Monsieur le président de la république, cette littérature « trop scolaire » ne mérite aucun soutien. Ce qu’il ya à faire c’est soutenir la créativité littéraire et il yen a certainement en ce pays. Ce qu’il ya à soutenir c’est la créativité, une industrie du livre, une littérature nationale. Quant aux publications à compte d’auteur, ceux qui ont de l’argent à jeter aux fenêtres s’en donnent à cœur joie. Ce n’est pas la volonté de faire œuvre littéraire qui les anime, ils sont naïvement contents de se faire désigner « écrivain ». Il ya aussi derrière tout cela une volonté métropolitaine de « ghettoïsation » de la pensée africaine dont les ténors ne peuvent plus frapper au cœur de la littérature-monde, se contentant de succursales « éditoriales ». Quand je pense que certains auteurs en langue africaine sont à leur quatrième édition, les partisans irréductibles de la langue française devraient remballer leurs grands airs. La plupart d’entre eux sont des écrivains par ouï-dire.

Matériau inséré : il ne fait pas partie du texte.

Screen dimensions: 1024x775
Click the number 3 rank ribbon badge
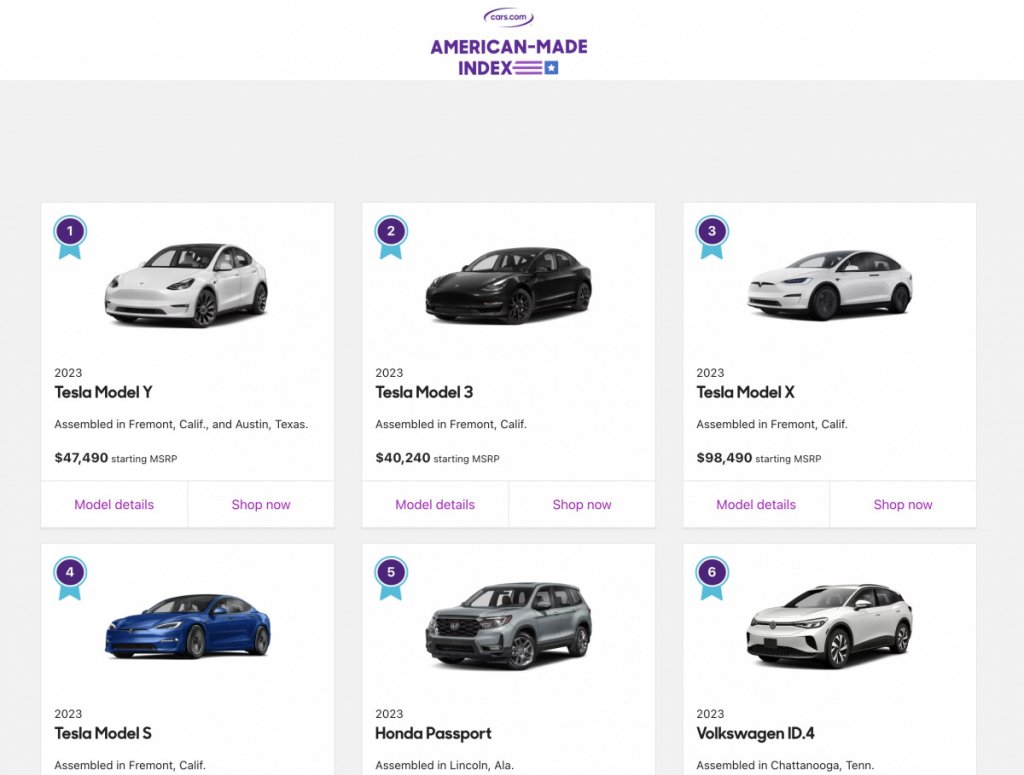(x=711, y=234)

Quant au grand prix du chef de l’Etat pour les lettres mon avis est connu, je vous renvoie modestement à l’article, A quoi servent les Prix littéraires : « La priorité au Sénégal c’est de réfléchir et d’élaborer une politique du livre avec une orientation inclusive qui prend en compte la diversité linguistique et esthétique de notre littérature. Le jury du grand prix a couronné il n’ya pas longtemps Cheick Aliou Ndao pour l’ensemble de son œuvre ; il le mérite bien. Mais le jury ne peut pas se complaire à primer des auteurs bien établis. Il court le risque de passer à coté de grandes œuvres produites par de talentueux anonymes. On oublie souvent de dire que « l’Aventure Ambiguë » fut une œuvre singulière écrite par un parfait inconnu. Le grand prix du chef de l’Etat n’a pas l’ampleur du prix Nobel. Il faut à notre avis que tous les auteurs concourent au même titre devant un jury compétent. C’est plus transparent ! Quant au jury, il faut qu’il se conforme à ce qu’on peut appeler une exigence de lecture. Les meilleurs jurys au monde sont hétéroclites, diversifiés, inclusifs, composés de grands lecteurs ; ils ont un président tournant dont la « nécessaire subjectivité » oriente utilement le choix du jury. Un prof de français n’est pas forcément un bon président de jury de prix littéraire. On ne peut pas ignorer l’actualité de la littérature-monde qui permet de renouveler notre savoir et vouloir juger un écrivain de notre époque avec de vieilles méthodes. »
Monsieur le président de la République du Sénégal, par les pouvoirs qui vous sont conférés faites ce qui est en votre responsabilité. Les autres feront le reste, en attendant le jour où l’histoire remettra à leur place beaucoup d’auteurs et d’éditeurs.